Budget 2001-02: Who Pays for Reform?

 
Mar 5th 2001

Over the last week television viewers have been subjected to judgments of Budget 2001-02 by a host of experts, who have declared it a dream budget, rating it anywhere between 7 and 10 on a scale of ten. In different ways all of them argue that Mr. Sinha has managed to spur growth while keeping the deficit under control. At first, these arguments are not easy to understand. A budget spurs growth by providing a fiscal stimulus. No such stimulus is provided by this budget. As Chart 1 shows, not only has the rise in the ratio of revenue expenditure (net of interest payments) to GDP since 1996-97 been reversed in this budget, but the absolute level of that ratio (8.0 per cent) was way below the level it stood at in 1989-90 (9.6 per cent). On the other hand, the ratio of capital expenditure to GDP, which fell from 5.9 per cent in 1989-90 to 3.1 per cent in 1996-97 and rose only marginally thereafter has slipped to around 2.5 per cent over the last two years and is slated to stay there in the coming year's budget as well.
Chart 1 >>
 
This failure is provide any fiscal stimulus is surprising since, on the eve of Budget 2001, India's economy offered the government an unprecedented opportunity to stimulate growth. That opportunity stemed from two sources. First, the accumulation of huge stocks of foodgrains, estimated at 45 million tonnes, with the government. Second, the comfortable foreign exchange reserves position of the central bank, with its foreign currency assets alone amounting to $41 billion.
 
When foodstocks are aplenty and foreign reserves comfortable, the manoeuverability of the government is substantial. It can undertake expenditures without the perennial fear that plagued it in the past that such expenditures, by raising employment, incomes and the demand for food, could create a food shortage that triggers an inflationary spiral. And even if the economy, in the wake of such expenditure, runs into temporary supply bottlenecks in particular sectors (such as say, sugar, edible oils or onions), the available foreign exchange reserves can be used to resort to imports to ease supply and dampen price increases. The danger that expenditure increases on the part of the government would trigger inflation hardly exists.
 
This ability to increase expenditure without triggering inflation constituted an opportunity because it occurs in a context where demand in the economy is sluggish and poverty remains high. India's GDP growth rate is estimated to have declined from 6.6 per cent in 1998-99 to 6.4 per cent in 1999-00 and 6 per cent in 2000-01. What is more even this rate of growth has been ensured because of the buoyancy of the services sector, whereas the commodity producing sectors have been performing quite poorly. Industrial growth placed at 8.2 per cent in1998-99 fell to 6.5 per cent in 1999-00 and is expected to be considerably lower this year.
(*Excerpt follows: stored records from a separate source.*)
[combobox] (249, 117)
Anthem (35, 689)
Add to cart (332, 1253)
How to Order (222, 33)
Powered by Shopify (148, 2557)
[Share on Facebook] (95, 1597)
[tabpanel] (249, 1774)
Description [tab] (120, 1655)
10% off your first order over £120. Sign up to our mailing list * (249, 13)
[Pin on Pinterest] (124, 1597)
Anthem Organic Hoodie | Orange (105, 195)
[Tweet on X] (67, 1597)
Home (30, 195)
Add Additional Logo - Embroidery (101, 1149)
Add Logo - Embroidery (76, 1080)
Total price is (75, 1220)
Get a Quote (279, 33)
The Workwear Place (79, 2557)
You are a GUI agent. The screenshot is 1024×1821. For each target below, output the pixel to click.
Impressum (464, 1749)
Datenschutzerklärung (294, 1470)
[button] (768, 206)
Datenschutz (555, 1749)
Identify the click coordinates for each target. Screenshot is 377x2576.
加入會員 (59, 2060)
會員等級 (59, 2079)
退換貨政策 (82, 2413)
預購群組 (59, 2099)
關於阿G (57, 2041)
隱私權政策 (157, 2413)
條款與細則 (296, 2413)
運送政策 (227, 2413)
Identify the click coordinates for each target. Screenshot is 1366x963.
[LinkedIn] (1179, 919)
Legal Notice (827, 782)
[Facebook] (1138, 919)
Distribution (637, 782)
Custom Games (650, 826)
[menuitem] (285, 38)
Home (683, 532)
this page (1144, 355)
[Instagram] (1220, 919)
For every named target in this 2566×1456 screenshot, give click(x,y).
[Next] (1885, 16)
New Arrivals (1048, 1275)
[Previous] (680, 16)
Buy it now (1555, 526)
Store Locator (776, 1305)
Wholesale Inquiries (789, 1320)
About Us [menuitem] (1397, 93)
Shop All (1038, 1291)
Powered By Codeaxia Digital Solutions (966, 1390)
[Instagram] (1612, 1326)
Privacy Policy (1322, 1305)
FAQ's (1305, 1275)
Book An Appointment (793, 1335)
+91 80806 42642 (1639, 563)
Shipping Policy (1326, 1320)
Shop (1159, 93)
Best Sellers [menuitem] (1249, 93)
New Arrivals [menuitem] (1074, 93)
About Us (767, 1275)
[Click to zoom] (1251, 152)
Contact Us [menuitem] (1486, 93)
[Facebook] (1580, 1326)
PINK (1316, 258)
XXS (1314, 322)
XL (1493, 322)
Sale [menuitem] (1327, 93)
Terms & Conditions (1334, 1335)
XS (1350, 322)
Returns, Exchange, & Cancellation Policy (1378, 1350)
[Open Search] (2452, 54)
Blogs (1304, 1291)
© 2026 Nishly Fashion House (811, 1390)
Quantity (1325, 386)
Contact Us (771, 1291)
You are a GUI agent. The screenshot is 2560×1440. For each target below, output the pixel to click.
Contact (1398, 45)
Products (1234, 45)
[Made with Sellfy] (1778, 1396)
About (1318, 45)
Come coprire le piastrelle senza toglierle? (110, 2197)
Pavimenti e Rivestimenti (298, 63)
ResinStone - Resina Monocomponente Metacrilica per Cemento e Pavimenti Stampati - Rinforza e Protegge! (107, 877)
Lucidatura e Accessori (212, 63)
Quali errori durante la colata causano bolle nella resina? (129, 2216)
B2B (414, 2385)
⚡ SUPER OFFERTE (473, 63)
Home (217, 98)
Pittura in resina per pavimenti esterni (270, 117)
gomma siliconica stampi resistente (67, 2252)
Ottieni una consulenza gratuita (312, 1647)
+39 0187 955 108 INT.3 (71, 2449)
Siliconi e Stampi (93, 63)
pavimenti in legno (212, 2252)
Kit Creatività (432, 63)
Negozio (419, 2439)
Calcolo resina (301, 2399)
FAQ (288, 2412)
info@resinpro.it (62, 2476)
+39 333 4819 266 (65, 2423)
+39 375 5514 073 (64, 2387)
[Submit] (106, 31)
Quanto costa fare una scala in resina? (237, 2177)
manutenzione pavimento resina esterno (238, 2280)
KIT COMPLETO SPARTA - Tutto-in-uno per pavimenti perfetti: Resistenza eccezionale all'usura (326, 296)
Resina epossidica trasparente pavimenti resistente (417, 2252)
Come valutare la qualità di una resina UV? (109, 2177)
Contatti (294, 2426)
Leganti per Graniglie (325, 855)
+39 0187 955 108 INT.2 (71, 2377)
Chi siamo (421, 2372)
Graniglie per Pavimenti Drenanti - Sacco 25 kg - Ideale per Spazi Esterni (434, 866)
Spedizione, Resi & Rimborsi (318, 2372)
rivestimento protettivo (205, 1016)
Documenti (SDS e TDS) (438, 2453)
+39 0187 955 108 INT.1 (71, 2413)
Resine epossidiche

And there is little disagreement on the fact that the sluggishness in industrial growth is a result of slackening demand growth in the system.
 
Since a decade of reform has not triggered the promised consistent export boom, which would have served as an external stimulus to growth, domestic demand generation is a must for a revival of growth. In the current context, there is no other instrument that is likely to be more successful in stimulating increases in demand then higher government expenditure.
 
What is more, the availability of food stocks with the government can be used to ensure that a part of state expenditure could raise employment substantially, by being allocated to food-for-work programmes that build much-needed rural infrastructure. Higher employment in such programmes has and will impact positively on poverty. This is especially important because the incidence of poverty has remained stubbornly unresponsive to growth during the 1990s, as the available comparable estimates show. [See Abhijit Sen, Economic and Political Weekly December 16, 2000.]